Closed vidavakil closed 5 years ago
More specifically, the job hangs after printing the following:
Restoring parameters from /.../model.ckpt-3000 INFO:tensorflow:Running local_init_op. ... tf_logging.py:115] Running local_init_op. INFO:tensorflow:Done running local_init_op. ... tf_logging.py:115] Done running local_init_op.
I was able to generate from the model after all. It took much longer than without relative_encoding, and I also had to stop the training to release resources, or both would seem to hang for hours.
Hello,
I am trying to train a custom Transformer model that has a decoder only (with a custom bottom['targets']), for sequence generation. I was able to train and generate from the model when I had not specified any other special params. However, the generated sequences frequently had a failure mode where certain tokens repeated too often.
I then added the two following params and am training a new model. hparams.self_attention_type = "dot_product_relative_v2" hparams.max_relative_position = 256
However, now when I run t2t_decoder, it hangs and does not generate any output (and it's hard to kill it with ^C, and I have to do a kill -9).

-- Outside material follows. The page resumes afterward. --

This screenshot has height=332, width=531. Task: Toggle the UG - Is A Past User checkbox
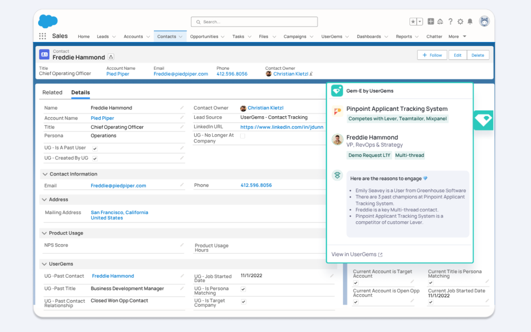coord(95,148)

I run the decoder in interactive mode, and simply press the return at the '>' prompt.
t2t_decoder --data_dir="${DATA_DIR}" --decode_hparams="${DECODE_HPARAMS}" --decode_interactive --hparams="sampling_method=random" --hparams_set=${HPARAMS_SET} --model=${MODEL} --problem=${PROBLEM} --output_dir=${TRAIN_DIR}
where:
DECODE_HPARAMS="alpha=0,beam_size=1,extra_length=2048" MODEL=transformer
OS: macOS, High Sierra
$ pip freeze | grep tensor Error [Errno 20] Not a directory: '/Users/vida_vakil/miniconda3/lib/python3.6/site-packages/magenta-1.0.2-py3.6.egg' while executing command git rev-parse Exception: .... NotADirectoryError: [Errno 20] Not a directory: '/Users/vida_vakil/miniconda3/lib/python3.6/site-packages/magenta-1.0.2-py3.6.egg'
The model I am using is based on Score2Perf (https://github.com/tensorflow/magenta/tree/master/magenta/models/score2perf), and I have installed it using instructions from their page, and here: https://github.com/tensorflow/magenta Looks like the error has to do with the egg thing.
$ python -V Python 3.6.6 :: Anaconda, Inc.
tensorflow 1.12.0 tensor2tensor 1.13.0
Thanks in advance